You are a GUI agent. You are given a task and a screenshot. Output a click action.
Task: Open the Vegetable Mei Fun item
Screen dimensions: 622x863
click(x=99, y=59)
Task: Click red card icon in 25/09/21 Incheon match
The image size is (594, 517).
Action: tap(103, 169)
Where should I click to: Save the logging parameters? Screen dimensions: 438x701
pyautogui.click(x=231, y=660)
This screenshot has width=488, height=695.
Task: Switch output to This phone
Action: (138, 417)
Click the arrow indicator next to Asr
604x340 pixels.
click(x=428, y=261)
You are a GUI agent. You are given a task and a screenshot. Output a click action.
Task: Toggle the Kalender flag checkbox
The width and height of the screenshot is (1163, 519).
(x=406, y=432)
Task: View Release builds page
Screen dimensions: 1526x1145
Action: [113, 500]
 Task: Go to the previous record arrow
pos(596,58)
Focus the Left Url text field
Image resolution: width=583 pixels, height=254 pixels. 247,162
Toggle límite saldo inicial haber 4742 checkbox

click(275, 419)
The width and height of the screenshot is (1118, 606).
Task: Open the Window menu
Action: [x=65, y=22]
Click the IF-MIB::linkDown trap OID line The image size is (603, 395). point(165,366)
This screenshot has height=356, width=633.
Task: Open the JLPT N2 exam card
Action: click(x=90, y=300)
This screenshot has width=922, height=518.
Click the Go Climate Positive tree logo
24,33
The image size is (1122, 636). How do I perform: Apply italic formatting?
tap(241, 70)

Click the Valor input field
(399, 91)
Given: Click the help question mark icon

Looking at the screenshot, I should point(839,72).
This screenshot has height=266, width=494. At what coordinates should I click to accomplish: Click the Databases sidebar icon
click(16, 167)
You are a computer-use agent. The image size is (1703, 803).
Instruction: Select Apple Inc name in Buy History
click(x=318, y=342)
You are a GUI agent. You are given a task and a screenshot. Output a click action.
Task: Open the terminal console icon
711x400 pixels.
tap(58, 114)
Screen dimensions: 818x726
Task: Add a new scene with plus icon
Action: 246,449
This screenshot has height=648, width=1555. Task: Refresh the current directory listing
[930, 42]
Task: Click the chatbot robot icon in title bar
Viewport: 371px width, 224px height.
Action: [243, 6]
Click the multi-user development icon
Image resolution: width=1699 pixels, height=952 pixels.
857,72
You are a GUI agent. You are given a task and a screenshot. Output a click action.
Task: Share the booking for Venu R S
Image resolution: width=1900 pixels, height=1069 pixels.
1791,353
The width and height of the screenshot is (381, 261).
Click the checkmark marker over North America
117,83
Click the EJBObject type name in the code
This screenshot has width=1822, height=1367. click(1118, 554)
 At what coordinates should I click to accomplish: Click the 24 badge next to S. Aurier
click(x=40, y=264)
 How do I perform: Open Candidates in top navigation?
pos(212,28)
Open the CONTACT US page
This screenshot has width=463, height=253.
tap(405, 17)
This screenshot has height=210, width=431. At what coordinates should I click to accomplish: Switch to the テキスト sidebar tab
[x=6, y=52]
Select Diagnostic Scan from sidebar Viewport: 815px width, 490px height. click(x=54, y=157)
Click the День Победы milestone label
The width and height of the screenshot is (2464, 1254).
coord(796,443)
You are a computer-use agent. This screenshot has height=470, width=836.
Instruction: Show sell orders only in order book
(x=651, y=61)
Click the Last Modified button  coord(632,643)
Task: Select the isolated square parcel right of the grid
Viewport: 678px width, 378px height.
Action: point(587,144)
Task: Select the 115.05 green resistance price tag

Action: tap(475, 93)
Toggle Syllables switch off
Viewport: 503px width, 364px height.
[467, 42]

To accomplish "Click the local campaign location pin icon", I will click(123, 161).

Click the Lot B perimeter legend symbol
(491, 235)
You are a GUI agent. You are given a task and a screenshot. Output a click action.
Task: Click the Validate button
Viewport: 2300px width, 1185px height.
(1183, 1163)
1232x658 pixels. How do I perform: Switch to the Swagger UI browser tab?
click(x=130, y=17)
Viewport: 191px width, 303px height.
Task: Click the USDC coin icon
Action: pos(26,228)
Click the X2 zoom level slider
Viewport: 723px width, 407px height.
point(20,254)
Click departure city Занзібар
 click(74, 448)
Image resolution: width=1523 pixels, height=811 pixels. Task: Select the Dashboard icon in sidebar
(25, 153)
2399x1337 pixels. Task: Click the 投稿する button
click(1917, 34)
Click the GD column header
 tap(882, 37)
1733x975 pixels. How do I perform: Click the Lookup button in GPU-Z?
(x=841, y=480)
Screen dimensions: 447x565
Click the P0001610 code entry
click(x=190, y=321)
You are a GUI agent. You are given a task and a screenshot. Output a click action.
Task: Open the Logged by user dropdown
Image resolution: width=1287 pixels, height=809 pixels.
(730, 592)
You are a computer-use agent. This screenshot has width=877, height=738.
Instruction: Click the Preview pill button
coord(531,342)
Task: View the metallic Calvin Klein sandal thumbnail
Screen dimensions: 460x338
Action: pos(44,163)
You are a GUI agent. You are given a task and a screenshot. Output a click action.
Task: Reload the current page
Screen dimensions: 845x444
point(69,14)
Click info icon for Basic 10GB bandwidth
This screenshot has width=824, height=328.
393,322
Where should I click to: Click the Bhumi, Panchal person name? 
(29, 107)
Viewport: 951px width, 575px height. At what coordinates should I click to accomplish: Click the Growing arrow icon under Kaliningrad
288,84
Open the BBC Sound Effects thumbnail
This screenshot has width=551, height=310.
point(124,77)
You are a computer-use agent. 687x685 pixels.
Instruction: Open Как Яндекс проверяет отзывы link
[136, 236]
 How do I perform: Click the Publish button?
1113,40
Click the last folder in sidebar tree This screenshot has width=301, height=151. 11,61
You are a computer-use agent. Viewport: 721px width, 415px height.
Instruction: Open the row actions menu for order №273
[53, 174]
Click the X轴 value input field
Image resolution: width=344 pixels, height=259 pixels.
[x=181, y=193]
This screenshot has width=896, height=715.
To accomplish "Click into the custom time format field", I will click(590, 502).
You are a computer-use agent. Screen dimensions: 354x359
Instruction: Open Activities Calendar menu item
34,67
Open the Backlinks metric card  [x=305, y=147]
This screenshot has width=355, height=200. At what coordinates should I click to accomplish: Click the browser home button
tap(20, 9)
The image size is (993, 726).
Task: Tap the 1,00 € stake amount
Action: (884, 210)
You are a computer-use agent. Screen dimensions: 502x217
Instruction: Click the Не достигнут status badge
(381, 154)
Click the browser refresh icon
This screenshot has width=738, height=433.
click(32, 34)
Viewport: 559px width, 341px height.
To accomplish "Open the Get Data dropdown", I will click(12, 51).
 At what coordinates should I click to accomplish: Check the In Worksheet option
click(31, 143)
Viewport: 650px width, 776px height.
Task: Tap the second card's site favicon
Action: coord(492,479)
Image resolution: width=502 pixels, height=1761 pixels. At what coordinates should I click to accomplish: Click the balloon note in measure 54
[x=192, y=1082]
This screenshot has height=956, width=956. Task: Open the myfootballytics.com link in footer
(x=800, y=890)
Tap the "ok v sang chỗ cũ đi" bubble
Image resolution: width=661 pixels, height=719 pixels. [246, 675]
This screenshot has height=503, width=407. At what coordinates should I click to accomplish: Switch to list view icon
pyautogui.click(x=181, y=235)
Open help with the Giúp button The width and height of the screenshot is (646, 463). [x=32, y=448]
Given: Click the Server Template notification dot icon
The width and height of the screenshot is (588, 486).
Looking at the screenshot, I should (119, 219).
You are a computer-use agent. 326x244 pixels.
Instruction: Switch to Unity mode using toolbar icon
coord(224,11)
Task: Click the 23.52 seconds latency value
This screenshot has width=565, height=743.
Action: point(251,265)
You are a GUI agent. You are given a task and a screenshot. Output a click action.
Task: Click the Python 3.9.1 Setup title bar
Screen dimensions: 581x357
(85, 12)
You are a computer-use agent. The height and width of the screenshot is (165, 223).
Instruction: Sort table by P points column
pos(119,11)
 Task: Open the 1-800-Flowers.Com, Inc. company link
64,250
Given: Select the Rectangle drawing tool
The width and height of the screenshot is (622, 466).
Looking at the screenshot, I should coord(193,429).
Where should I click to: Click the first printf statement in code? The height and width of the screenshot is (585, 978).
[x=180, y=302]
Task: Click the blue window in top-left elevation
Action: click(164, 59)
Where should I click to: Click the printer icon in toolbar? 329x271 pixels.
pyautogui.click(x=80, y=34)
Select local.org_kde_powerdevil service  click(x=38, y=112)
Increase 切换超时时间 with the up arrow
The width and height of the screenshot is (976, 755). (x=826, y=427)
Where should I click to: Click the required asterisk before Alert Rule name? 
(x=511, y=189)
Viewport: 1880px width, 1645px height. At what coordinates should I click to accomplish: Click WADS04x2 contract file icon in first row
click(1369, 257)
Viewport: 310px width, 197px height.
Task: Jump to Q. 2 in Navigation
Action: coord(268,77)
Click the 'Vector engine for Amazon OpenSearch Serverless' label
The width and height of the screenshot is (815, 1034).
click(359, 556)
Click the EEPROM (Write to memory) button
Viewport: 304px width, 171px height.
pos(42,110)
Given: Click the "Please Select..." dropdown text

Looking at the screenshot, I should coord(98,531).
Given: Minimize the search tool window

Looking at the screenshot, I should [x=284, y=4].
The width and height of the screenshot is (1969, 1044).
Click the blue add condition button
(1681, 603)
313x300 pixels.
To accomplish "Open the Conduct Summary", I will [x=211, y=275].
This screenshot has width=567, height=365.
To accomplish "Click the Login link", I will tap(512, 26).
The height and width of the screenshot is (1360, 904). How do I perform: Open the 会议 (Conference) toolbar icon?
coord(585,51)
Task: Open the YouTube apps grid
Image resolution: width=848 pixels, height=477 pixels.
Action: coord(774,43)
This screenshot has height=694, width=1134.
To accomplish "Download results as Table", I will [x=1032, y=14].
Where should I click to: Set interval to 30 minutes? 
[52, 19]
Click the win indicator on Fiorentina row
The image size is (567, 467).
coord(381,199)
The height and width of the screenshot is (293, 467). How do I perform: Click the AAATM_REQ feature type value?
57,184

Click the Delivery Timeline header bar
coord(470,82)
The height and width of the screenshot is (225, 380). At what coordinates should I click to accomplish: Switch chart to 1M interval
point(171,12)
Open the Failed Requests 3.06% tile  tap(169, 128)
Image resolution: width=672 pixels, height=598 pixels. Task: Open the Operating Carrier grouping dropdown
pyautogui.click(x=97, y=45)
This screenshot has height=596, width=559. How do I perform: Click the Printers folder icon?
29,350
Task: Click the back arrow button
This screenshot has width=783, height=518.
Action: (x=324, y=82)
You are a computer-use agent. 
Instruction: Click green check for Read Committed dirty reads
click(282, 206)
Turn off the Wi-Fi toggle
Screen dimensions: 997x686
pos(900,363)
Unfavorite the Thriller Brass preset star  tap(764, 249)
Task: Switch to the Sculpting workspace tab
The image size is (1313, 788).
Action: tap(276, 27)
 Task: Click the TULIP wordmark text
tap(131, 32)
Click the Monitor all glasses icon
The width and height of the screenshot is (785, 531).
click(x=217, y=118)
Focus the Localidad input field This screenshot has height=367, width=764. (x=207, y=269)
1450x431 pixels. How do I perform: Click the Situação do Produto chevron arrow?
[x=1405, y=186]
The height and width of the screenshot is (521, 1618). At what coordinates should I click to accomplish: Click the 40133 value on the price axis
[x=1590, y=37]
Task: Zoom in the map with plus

══════════

• **Problem description**:
Give the stretch of the material from the line containing "The width and height of the screenshot is (1969, 1044)." through the line containing "will tap(512, 26)." as a Markdown table with the columns Row and Line. Number each line in order and leave out any blank lines.

• **Written response**:
| Row | Line |
|---|---|
| 1 | The width and height of the screenshot is (1969, 1044). |
| 2 | Click the blue add condition button |
| 3 | (1681, 603) |
| 4 | 313x300 pixels. |
| 5 | To accomplish "Open the Conduct Summary", I will [x=211, y=275]. |
| 6 | This screenshot has width=567, height=365. |
| 7 | To accomplish "Click the Login link", I will tap(512, 26). |